With guidance and teaching from various staff in the center’s iDeas Lab and cyber team, as well as journalism, political and think tank experts, the students produced a cohesive project that included a 3,000-word story, three-minute audio and video clips and an infographic that showed the history of cyberattacks in the U.S., according to a recent IC press release.

Yumi Araki, iDeas Lab senior producer and editorial lead at CSIS, said though the bootcamp is rather new, its purpose is large and impactful.

“We’re hoping to train the next generation of journalists, so that means equipping them with the digital, multimedia skills that are going to be increasingly relevant and a tool that will continue to captivate audiences,” Araki said.

Only five days to produce such an intensive project required cohesive teamwork, and several CSIS staff said IC students proved they were up to the challenge. Chief Communications Officer Andrew Schwartz was the original CSIS contact for IC’s participation in the boot camp, and he said he and everyone else at CSIS were thoroughly impressed with the students.

“They were determined to do really well,” Schwartz said. “They set themselves up for success because they hit the ground running, and they weren’t afraid to roll up their sleeves and work really hard and ask the right questions.”

Joel Martinez, CSIS Executive Education program coordinator, said the bootcamp, which began in 2018, was originally intended to be a one-year program that invited five colleges to attend to create different projects.

After it was so successful, however, it was brought back for 2019, bringing in five colleges, including Ithaca, to participate.

Schwartz said he suggested IC to CSIS due to Park School’s reputation of producing high-caliber journalism students.

“I realized that Ithaca was teaching advanced communications and very practical and very hands-on and geared toward real-world work, and I thought the students, given that background, would find the real-world experience that they would learn here in Washington very helpful,” Schwartz said.

Alyssa Spady, incoming sophomore and journalism student at IC, was one of the attendees, and she said that real-world experience was as helpful as it was eye-opening, and she was glad she got to participate.

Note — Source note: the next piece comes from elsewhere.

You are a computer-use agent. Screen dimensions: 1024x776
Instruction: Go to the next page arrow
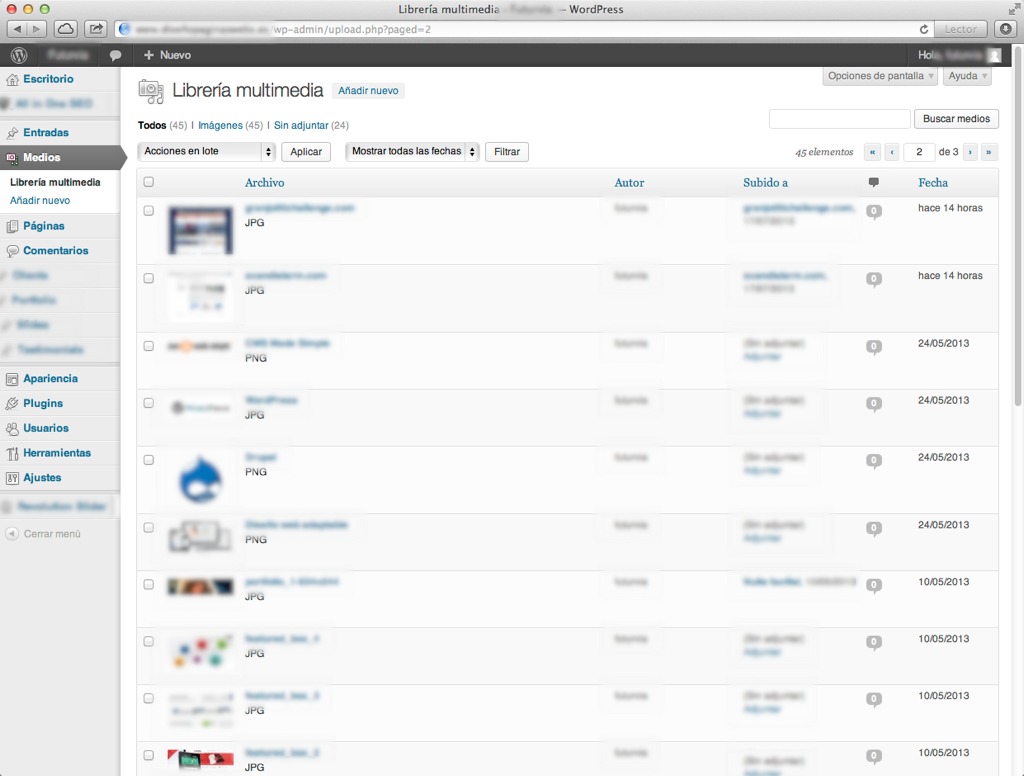pyautogui.click(x=970, y=152)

“Just having the opportunity to report on politics in D.C., that’s an amazing opportunity to have,” Spady said. “To be part of such a high caliber of Park students and being a freshman at the time and being selected for that, I thought it was a perfect opportunity for me to get.”

Spady, a Long Valley, New Jersey, native, said she felt some imposter syndrome being in D.C., but she came out of her shell and learned some integral interviewing skills.

“You have to be assertive, no matter if you’re a student or not,” she said. “You’re a reporter; you’re here to get the facts.”

Attendee Jason Hannigan, Ridley, Pennsylvania, native and incoming senior at IC, said that the experience of creating such a complex project about something like cyber security was invaluable to him.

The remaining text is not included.